**Text section:**
++++++

Keywords: ABCG2; ARQ-197; ATP-binding cassette (ABC) transporter; drug transport; multidrug resistance (MDR); tivantinib.

Figure 1

Chemical structure and cytotoxicity of tivantinib in parental and ATP-binding cassette super-family G member 2 (ABCG2)-overexpressing cells. (A) Chemical structure of tivantinib; (B) cell viability curves for NCI-H460 and NCI-H460/MX20 cells; (C) cell viability curves for S1 and S1-M1-80 cells; (D) cell viability curves for HEK293/pcDNA3.1, HEK293/ABCG2-WT, HEK293/ABCG2-R482G, and HEK293/ABCG2-R482T cells. Data are expressed as the mean ± SD from a representative of three independent experiments.

Figure 2

Effect of tivantinib on the ATPase activity of ABCG2 and accumulation of [³H]-mitoxantrone. (A) Tivantinib stimulates the ATPase activity of the ABCG2 transporter; (B) The effect of tivantinib on the intracellular accumulation of [³H]-mitoxantrone in NCI-H460 and NCI-H460/MX20 cells after 2 h treatment. Data are expressed as the mean ± SD from a representative of three independent experiments. * p < 0.05, compared with control group.

++++++

**Exercise data:**
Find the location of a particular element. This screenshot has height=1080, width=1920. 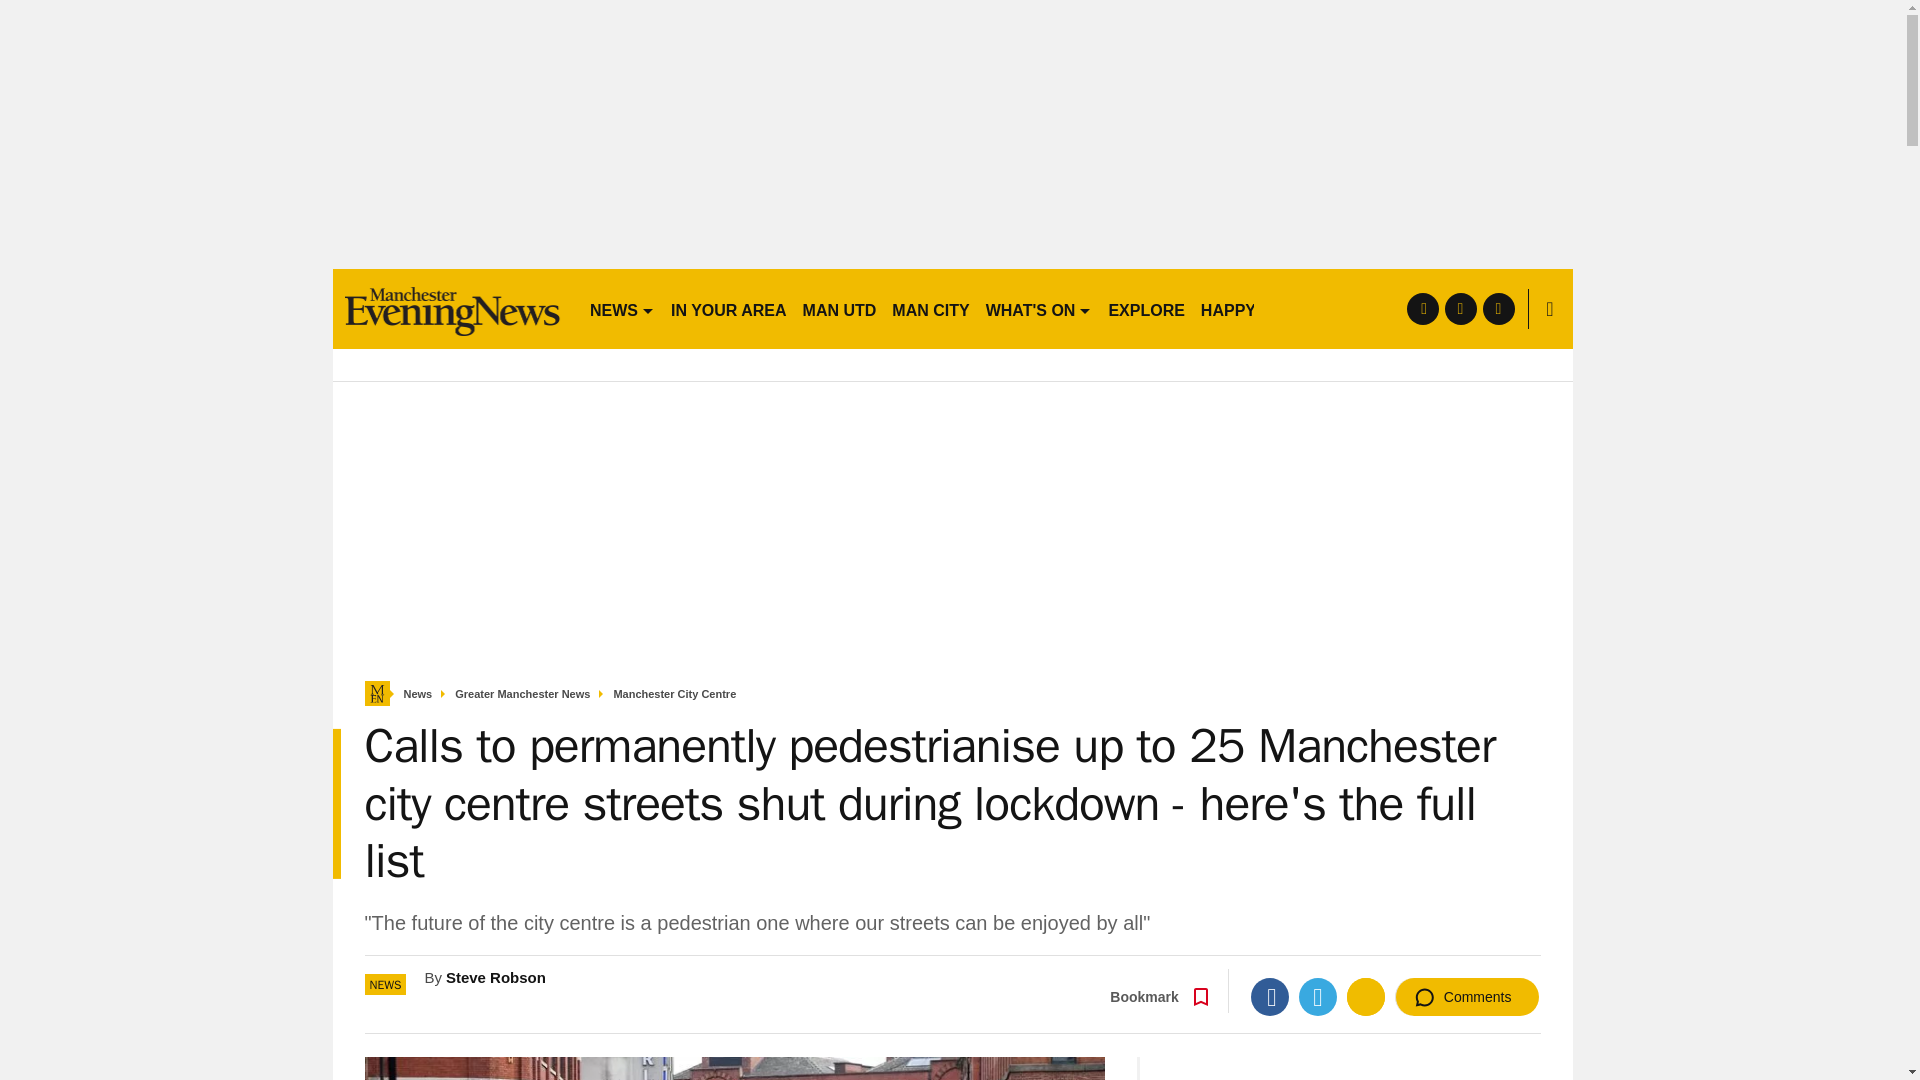

NEWS is located at coordinates (622, 308).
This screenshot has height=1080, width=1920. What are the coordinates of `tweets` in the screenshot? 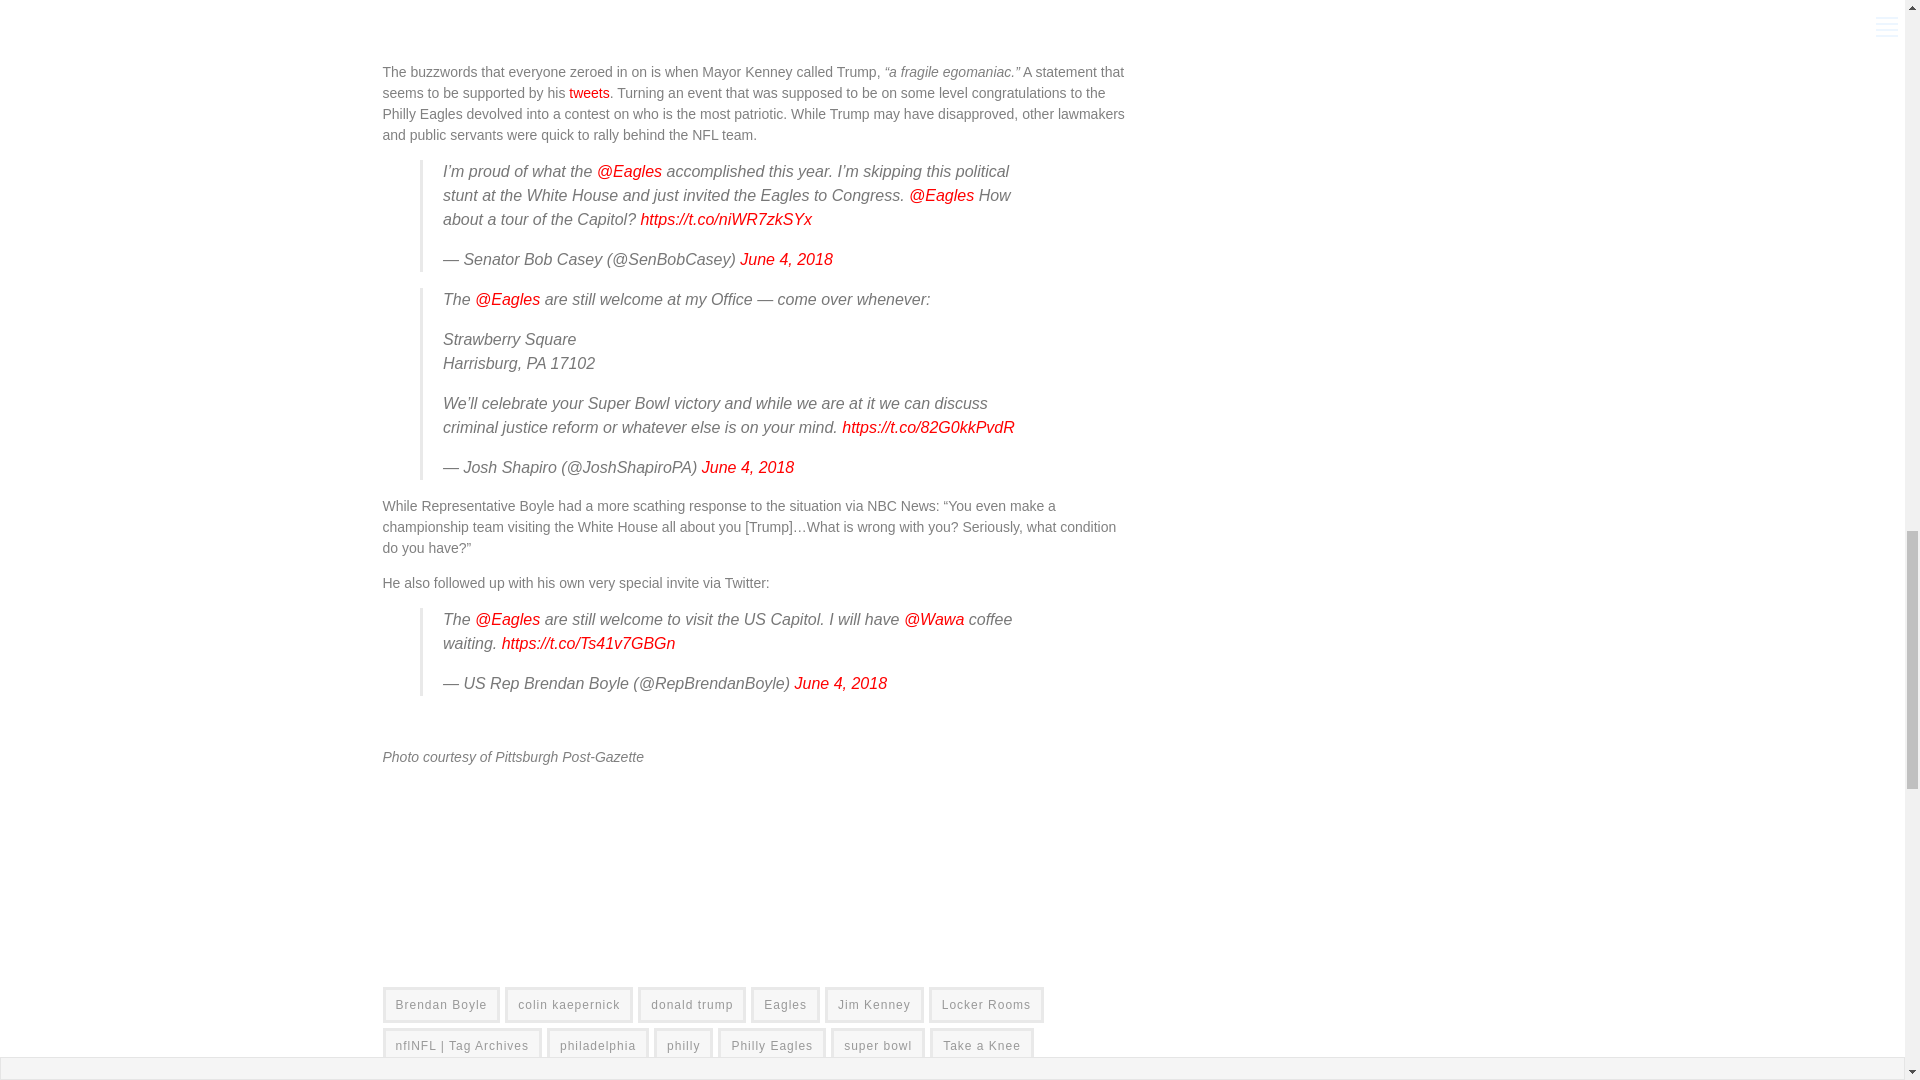 It's located at (588, 93).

++++++

**Required action 1:** In the text on tivantinib and ABCG2, rewrite the paragraph beginning "Chemical structure and cytotoxicity of tivantinib" as a short list, keeping its main facts.
**Required action 2:** Extend the text on tivantinib and ABCG2, starting after its final sentence.
The lines are unrelated to this work.

**Reply 1:**
Figure 1: tivantinib's chemical structure and cytotoxicity in parental and ABCG2-overexpressing cells
- (A) Chemical structure of tivantinib
- (B) Cell viability curves for NCI-H460 and NCI-H460/MX20 cells
- (C) Cell viability curves for S1 and S1-M1-80 cells
- (D) Cell viability curves for HEK293/pcDNA3.1, HEK293/ABCG2-WT, HEK293/ABCG2-R482G and HEK293/ABCG2-R482T cells
- Data: mean ± SD from a representative of three independent experiments

**Reply 2:**
Figure 3

Tivantinib attenuated the cytotoxicity of mitoxantrone in parental and ABCG2-overexpressing cells. (A) IC₅₀ values of mitoxantrone in parental NCI-H460 and drug-selected ABCG2-overexpressing NCI-H460/MX20 cells with or without treatment of tivantinib; (B) IC₅₀ values of mitoxantrone in parental HEK293/pcDNA3.1 and transfected ABCG2-overexpressing HEK293/ABCG2-WT, HEK293/ABCG2-R482G, and HEK293/ABCG2-R482T cells with or without treatment of tivantinib. Data are expressed as the mean ± SD from a representative of three independent experiments. * p < 0.05, compared with the control group.

Figure 4

Tivantinib increases the protein expression in cells overexpressing ABCG2 without affecting the ability of ABCG2 to localize on the cell surface. (A) The effect of tivantinib on the protein expression of ABCG2 in NCI-H460/MX20 cells treated with 0.3 μM of tivantinib for 0, 24, 48, and 72 h. (B) The effect of tivantinib on the protein expression of ABCG2 in HEK/293-ABCG2-WT cells treated with 0.3 μM of tivantinib for 0, 24, 48, and 72 h. (C) Cell surface localization of ABCG2 expression in NCI-H460/MX20 cells incubated with 0.3 μM of tivantinib for 0, 24, 48, and 72 h. Data are expressed as the mean ± SD from a representative of three independent experiments. * p < 0.05, compared with the control group. scale bar: 200 μm.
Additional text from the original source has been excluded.